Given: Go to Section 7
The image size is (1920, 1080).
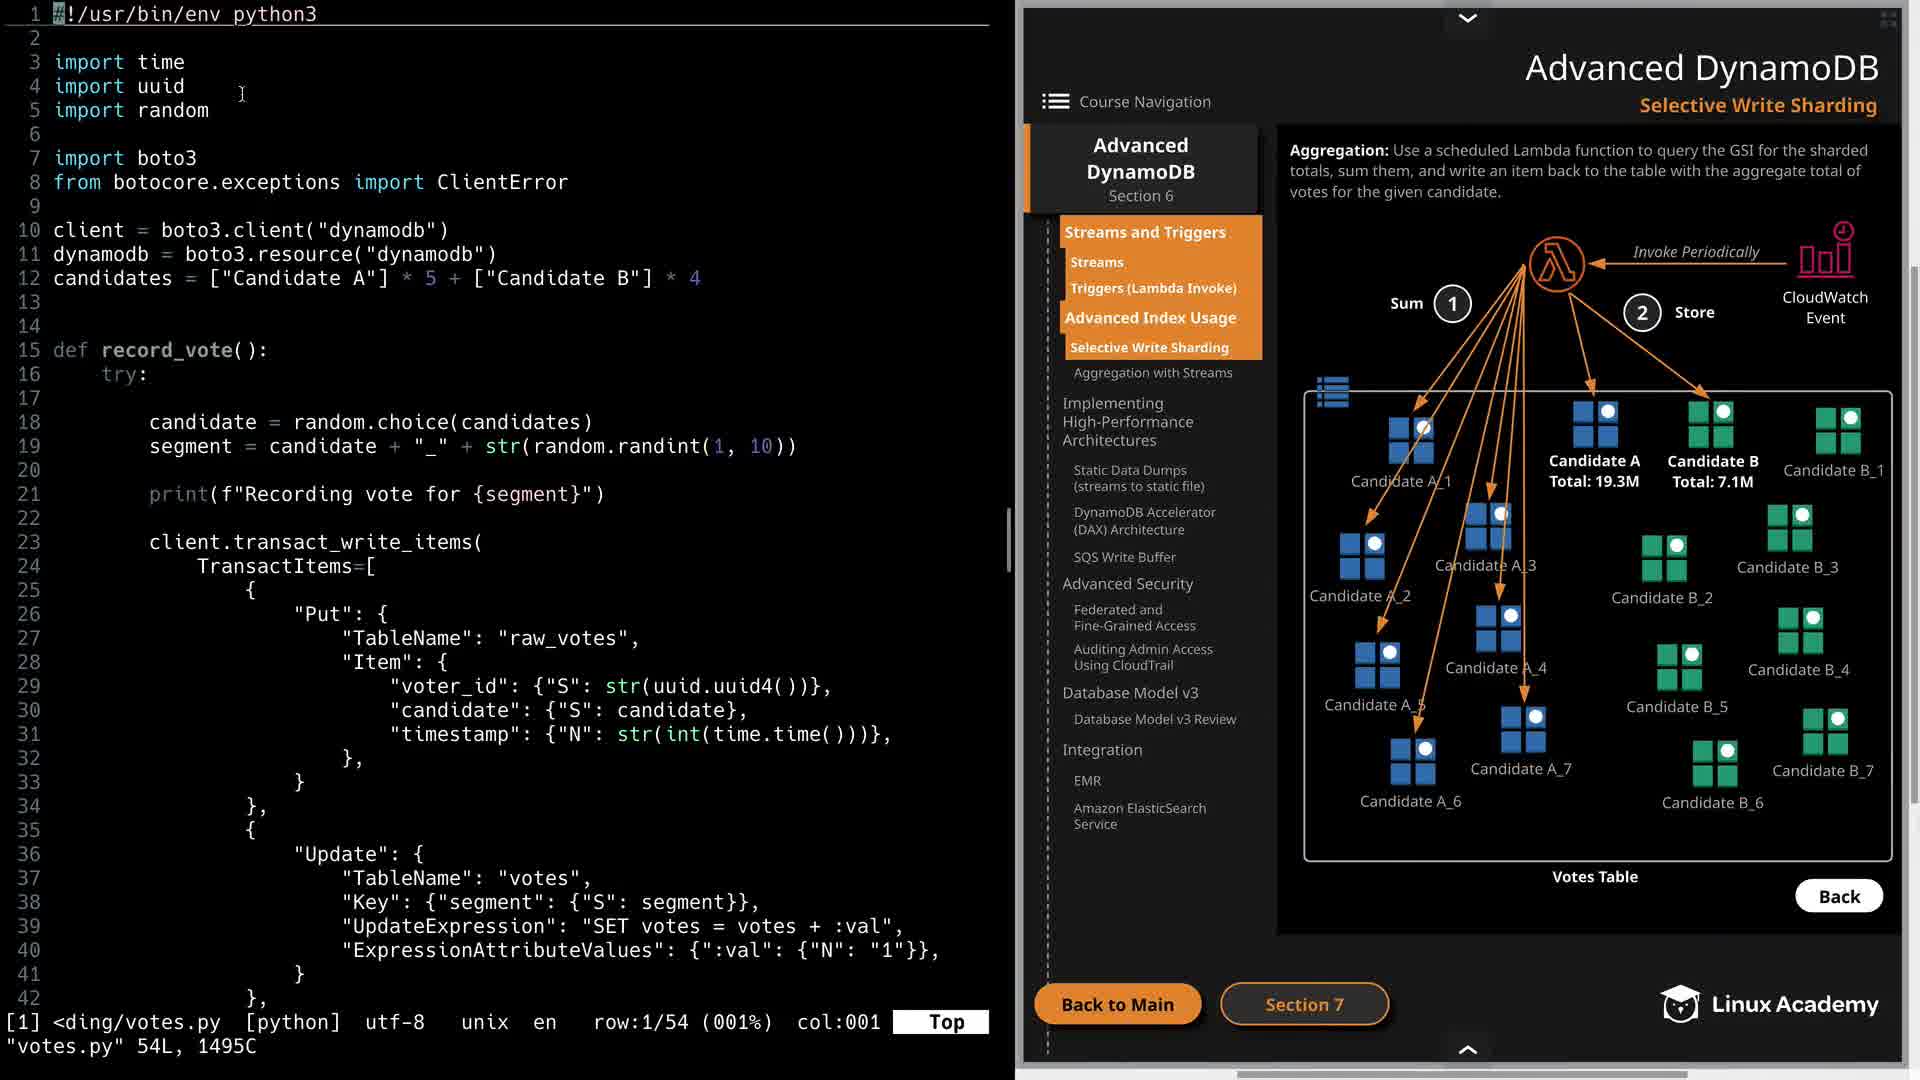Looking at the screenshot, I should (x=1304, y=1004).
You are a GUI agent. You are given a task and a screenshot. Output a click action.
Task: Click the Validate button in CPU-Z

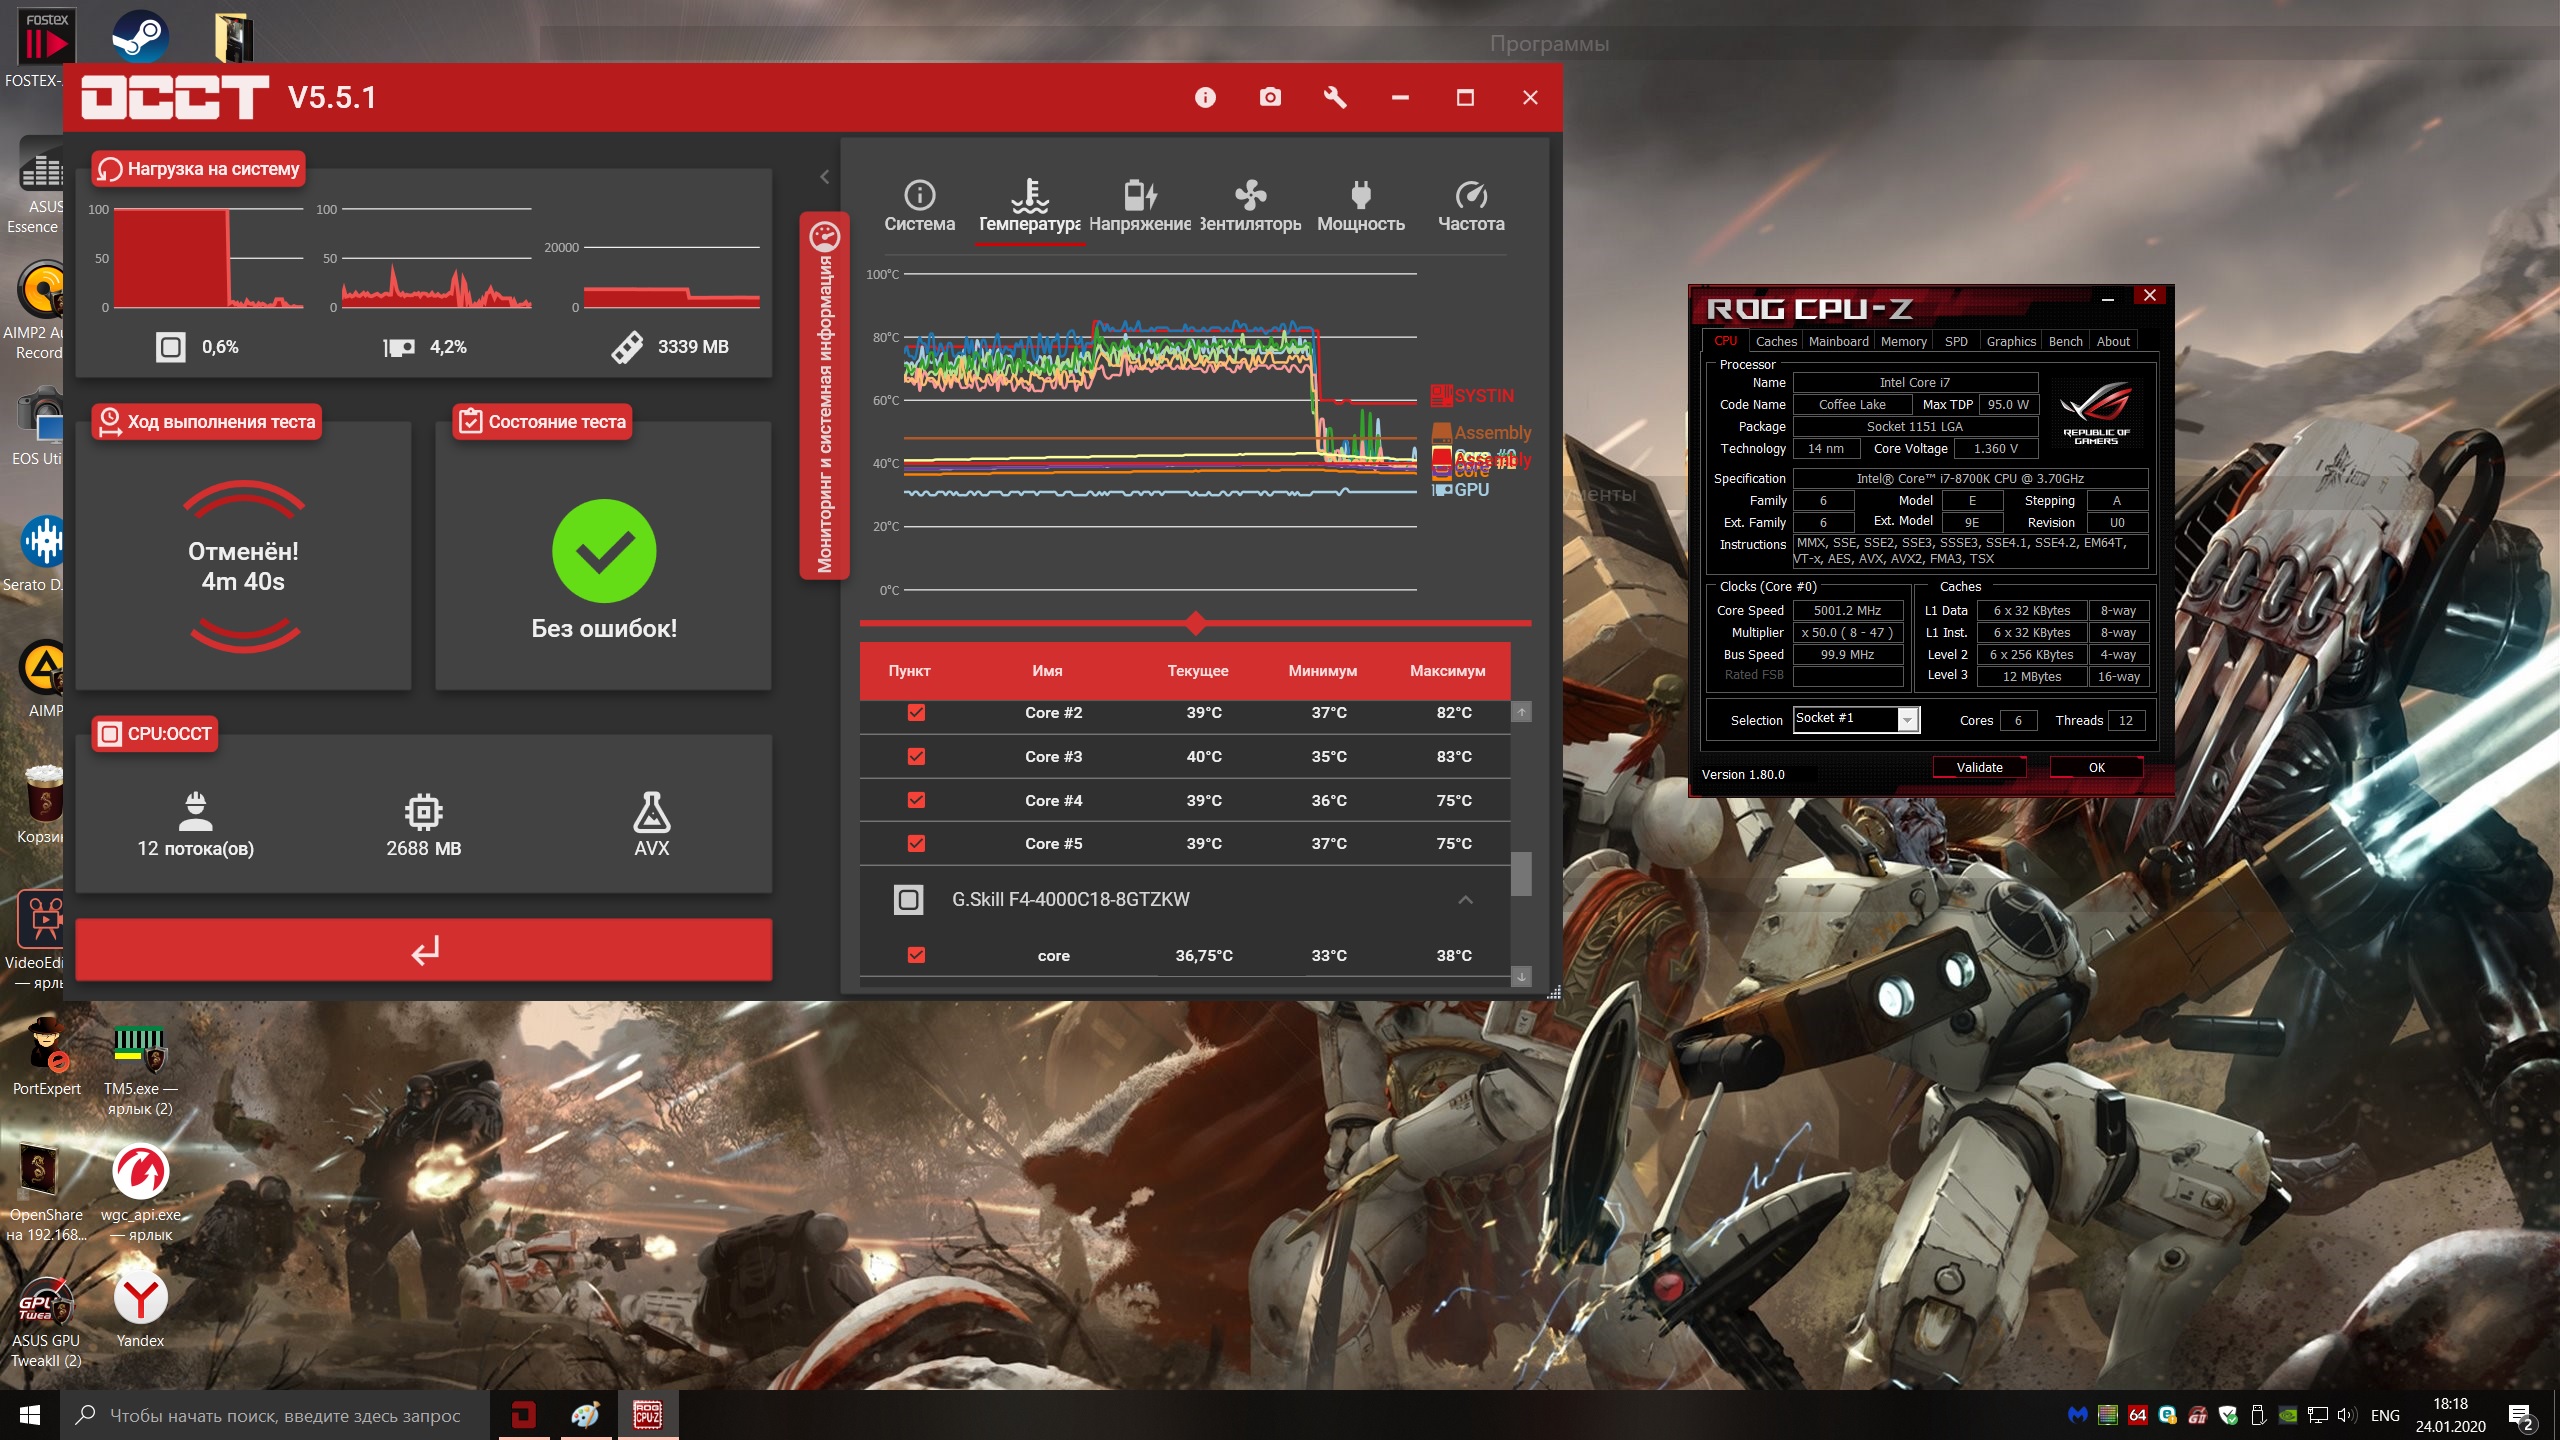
☆ ☆ ☆ ☆ ☆ ☆ ☆
Exercise description: Please reproduce the lines above from the one containing "You are a GUI" through the final line, exactly and inclusively, leaving out each picture.

Result of the exercise:
You are a GUI agent. You are given a task and a screenshot. Output a click action.
Task: Click the Validate button in CPU-Z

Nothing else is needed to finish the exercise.